What the task asks: When the line with "Open the Connections tab" appears below, start repeating lines exactly, and keep going through the line with "Select the Ross"; add nothing outside that span.

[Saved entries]
━━━━━━━━━━━━━━━━━━━━━━━━━━━━━━
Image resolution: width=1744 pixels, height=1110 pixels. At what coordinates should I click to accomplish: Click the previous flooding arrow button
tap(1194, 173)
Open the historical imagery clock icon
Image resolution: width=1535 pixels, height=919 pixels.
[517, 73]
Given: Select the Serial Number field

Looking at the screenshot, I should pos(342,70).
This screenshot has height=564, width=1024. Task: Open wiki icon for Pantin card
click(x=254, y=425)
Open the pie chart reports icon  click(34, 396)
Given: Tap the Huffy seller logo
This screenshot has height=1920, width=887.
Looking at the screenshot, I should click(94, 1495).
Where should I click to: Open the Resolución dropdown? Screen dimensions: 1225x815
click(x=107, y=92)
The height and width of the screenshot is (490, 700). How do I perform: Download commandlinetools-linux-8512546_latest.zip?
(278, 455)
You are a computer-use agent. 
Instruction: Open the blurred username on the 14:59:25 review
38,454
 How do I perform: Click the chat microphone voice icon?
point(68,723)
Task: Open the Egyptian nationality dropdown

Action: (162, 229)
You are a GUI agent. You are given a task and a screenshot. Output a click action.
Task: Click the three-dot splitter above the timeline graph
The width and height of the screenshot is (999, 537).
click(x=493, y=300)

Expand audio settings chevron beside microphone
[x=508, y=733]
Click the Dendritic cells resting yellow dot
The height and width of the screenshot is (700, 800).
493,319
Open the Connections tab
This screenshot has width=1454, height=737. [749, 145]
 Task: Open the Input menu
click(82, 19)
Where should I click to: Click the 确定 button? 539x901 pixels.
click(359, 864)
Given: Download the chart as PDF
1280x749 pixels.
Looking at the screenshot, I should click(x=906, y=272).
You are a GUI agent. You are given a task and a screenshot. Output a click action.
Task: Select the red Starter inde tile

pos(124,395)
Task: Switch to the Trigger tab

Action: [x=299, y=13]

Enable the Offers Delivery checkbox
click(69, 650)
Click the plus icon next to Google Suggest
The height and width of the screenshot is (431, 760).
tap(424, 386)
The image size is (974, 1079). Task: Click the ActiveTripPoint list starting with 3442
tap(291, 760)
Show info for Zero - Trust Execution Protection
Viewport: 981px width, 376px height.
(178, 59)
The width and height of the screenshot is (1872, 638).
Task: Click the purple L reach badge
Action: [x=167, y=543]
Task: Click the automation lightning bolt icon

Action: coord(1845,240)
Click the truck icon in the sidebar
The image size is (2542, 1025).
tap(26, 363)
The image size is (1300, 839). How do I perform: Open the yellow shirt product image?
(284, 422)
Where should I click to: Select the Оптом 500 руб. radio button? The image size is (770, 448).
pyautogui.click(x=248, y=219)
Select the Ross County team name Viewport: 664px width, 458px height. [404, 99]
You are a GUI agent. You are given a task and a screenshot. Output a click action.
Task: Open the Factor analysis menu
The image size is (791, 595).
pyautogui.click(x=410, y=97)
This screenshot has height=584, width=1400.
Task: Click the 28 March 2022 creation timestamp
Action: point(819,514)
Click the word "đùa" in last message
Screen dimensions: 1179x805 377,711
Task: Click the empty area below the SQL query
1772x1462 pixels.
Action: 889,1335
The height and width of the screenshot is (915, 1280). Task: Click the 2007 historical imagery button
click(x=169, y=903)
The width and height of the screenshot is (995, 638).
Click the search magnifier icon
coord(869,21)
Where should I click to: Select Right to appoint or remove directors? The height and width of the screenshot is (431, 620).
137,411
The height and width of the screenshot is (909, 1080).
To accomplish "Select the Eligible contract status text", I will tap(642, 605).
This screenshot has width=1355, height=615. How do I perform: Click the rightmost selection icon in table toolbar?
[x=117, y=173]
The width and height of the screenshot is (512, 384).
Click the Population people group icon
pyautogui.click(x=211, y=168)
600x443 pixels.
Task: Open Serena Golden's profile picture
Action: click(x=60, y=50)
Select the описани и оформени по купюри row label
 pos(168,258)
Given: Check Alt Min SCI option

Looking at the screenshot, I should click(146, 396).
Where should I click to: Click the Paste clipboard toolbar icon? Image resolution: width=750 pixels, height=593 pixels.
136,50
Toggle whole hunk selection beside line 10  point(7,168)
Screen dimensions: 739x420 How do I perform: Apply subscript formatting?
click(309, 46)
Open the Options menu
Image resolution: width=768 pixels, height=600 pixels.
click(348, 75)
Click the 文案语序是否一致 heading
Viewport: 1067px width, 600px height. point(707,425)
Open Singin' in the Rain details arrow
━━━━━━━━━━━━━━━━━━━━━━━━━━━━━━
Answer box:
Open the Connections tab
This screenshot has width=1454, height=737. [749, 145]
 Task: Open the Input menu
click(82, 19)
Where should I click to: Click the 确定 button? 539x901 pixels.
click(359, 864)
Given: Download the chart as PDF
1280x749 pixels.
Looking at the screenshot, I should click(x=906, y=272).
You are a GUI agent. You are given a task and a screenshot. Output a click action.
Task: Select the red Starter inde tile

pos(124,395)
Task: Switch to the Trigger tab

Action: [x=299, y=13]

Enable the Offers Delivery checkbox
click(69, 650)
Click the plus icon next to Google Suggest
The height and width of the screenshot is (431, 760).
tap(424, 386)
The image size is (974, 1079). Task: Click the ActiveTripPoint list starting with 3442
tap(291, 760)
Show info for Zero - Trust Execution Protection
Viewport: 981px width, 376px height.
(178, 59)
The width and height of the screenshot is (1872, 638).
Task: Click the purple L reach badge
Action: [x=167, y=543]
Task: Click the automation lightning bolt icon

Action: coord(1845,240)
Click the truck icon in the sidebar
The image size is (2542, 1025).
tap(26, 363)
The image size is (1300, 839). How do I perform: Open the yellow shirt product image?
(284, 422)
Where should I click to: Select the Оптом 500 руб. radio button? The image size is (770, 448).
pyautogui.click(x=248, y=219)
Select the Ross County team name Viewport: 664px width, 458px height. [404, 99]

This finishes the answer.